El poder deshumaniza
Da lástima ver marchitarse de ese modo al príncipe Carlos al tiempo que la reina madre aparece más lozana que nunca
No hay más que observar el rostro del señor de la izquierda, hijo de la señora de la derecha, para advertir que lo está pasando mal, muy mal. Perdió sus mejores años en fantasías locas, como la de convertirse en el támpax de su novia de entonces, Camilla Parker Bowles, y ahora se ve sin oficio ni beneficio, dependiendo de los cambios de humor de mamá, que le escatima honores y actos oficiales, y que le tiene dicho que tendrá que pasar por encima de su cadáver para acceder al trono.
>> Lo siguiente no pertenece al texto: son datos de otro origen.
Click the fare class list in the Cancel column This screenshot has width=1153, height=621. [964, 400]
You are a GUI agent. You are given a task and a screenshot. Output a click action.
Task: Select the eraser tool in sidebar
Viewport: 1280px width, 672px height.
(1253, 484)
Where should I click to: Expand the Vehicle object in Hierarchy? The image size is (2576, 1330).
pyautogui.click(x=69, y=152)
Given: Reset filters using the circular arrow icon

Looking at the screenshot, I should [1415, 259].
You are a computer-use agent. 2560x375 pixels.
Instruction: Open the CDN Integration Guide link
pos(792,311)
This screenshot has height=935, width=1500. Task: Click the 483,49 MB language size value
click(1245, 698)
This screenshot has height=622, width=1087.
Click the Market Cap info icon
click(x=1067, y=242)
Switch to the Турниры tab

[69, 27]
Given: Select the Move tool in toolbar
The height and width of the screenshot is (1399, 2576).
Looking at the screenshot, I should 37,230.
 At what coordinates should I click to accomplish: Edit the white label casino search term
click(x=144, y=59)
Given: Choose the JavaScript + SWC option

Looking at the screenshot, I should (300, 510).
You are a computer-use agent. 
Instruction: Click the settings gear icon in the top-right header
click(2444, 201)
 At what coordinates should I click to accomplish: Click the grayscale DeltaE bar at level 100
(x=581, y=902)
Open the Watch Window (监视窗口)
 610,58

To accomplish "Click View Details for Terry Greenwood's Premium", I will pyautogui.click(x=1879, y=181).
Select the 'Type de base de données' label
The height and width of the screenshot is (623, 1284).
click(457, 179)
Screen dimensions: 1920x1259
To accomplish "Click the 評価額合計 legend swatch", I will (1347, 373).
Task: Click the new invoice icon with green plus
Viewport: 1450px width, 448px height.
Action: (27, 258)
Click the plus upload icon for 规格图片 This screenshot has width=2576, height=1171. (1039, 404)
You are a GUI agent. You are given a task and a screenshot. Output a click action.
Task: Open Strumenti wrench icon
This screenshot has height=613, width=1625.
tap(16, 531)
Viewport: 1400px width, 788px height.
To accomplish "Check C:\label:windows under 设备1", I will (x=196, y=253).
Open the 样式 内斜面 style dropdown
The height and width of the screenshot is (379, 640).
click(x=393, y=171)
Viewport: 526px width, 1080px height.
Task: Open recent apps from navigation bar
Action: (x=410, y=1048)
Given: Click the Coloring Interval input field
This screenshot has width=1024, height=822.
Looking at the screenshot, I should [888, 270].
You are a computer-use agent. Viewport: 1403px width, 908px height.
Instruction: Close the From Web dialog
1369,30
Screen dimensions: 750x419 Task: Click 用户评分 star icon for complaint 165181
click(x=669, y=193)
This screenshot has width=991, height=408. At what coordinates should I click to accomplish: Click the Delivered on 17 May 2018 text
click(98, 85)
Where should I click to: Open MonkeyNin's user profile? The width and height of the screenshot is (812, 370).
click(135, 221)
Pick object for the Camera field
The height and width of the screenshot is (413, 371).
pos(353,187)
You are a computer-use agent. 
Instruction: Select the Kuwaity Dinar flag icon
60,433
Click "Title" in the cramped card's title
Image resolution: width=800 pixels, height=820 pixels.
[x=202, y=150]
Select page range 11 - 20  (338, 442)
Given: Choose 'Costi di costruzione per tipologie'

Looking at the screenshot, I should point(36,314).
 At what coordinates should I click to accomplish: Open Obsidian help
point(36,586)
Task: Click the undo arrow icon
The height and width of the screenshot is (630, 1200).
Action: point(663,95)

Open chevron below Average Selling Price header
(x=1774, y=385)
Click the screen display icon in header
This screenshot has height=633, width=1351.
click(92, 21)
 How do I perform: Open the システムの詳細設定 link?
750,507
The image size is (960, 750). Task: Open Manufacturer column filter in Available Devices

Produce desasosiego su gesto de derrota, su postura de desaliento, con esa mano apoyada en la empuñadura de un sable absurdo, que sostiene sin pasión, como si hubiera dejado de ser el símbolo que en otro tiempo representaba su capacidad viril. Da la impresión de que, más que llevar las medallas y las condecoraciones que alicatan su pecho, son ellas las que le llevan a él. Hasta el uniforme parece venirle un poco grande, como si hubiera ido decreciendo dentro de él, dentro de ese abismo por el que en cualquier momento podría colársele la cabeza. Un ni-ni desesperado, en fin, un chico que ni estudia ni trabaja. Da lástima verle marchitarse de ese modo al tiempo que la reina madre aparece más lozana que nunca. El peso de la corona, lejos de abatirla, le da alas, la eleva, como uno de esos refrescos mineralizantes que se toman al salir de la sauna, o después de un esfuerzo físico notable, o en el trascurso de una diarrea. ¿No se da cuenta la anciana rejuvenecida de que su vástago, el joven anciano de la foto, necesita un poco de esa pócima? ¿Hasta dónde nos deshumaniza el poder?